**INSTRUCTIONS TO FOLLOW**
Skipping all pictures, print exactly the lines below from the one with "You are a computer-use" through the final line.

**DATA RECORDS**

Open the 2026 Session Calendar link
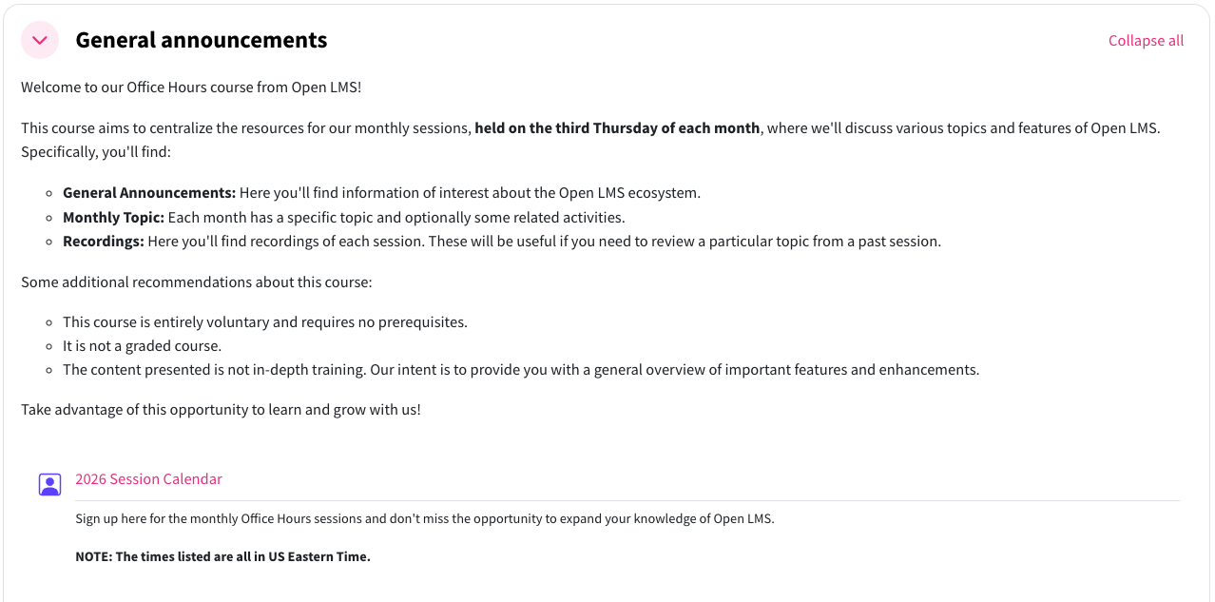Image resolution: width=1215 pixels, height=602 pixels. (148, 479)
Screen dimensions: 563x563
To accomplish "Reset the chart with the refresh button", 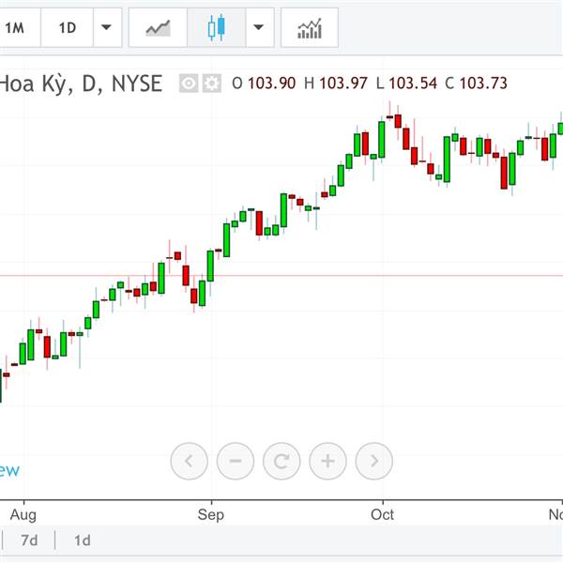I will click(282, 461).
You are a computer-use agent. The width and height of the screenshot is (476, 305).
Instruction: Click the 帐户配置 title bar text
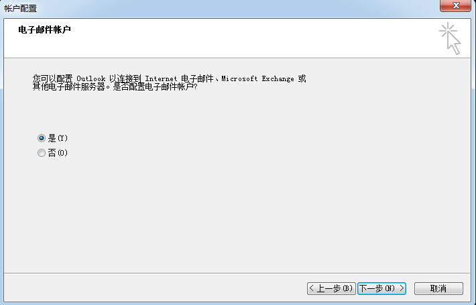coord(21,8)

**OUTPUT**
You are a computer-use agent. The width and height of the screenshot is (476, 305).
Instruction: Click the 帐户配置 title bar text
coord(21,8)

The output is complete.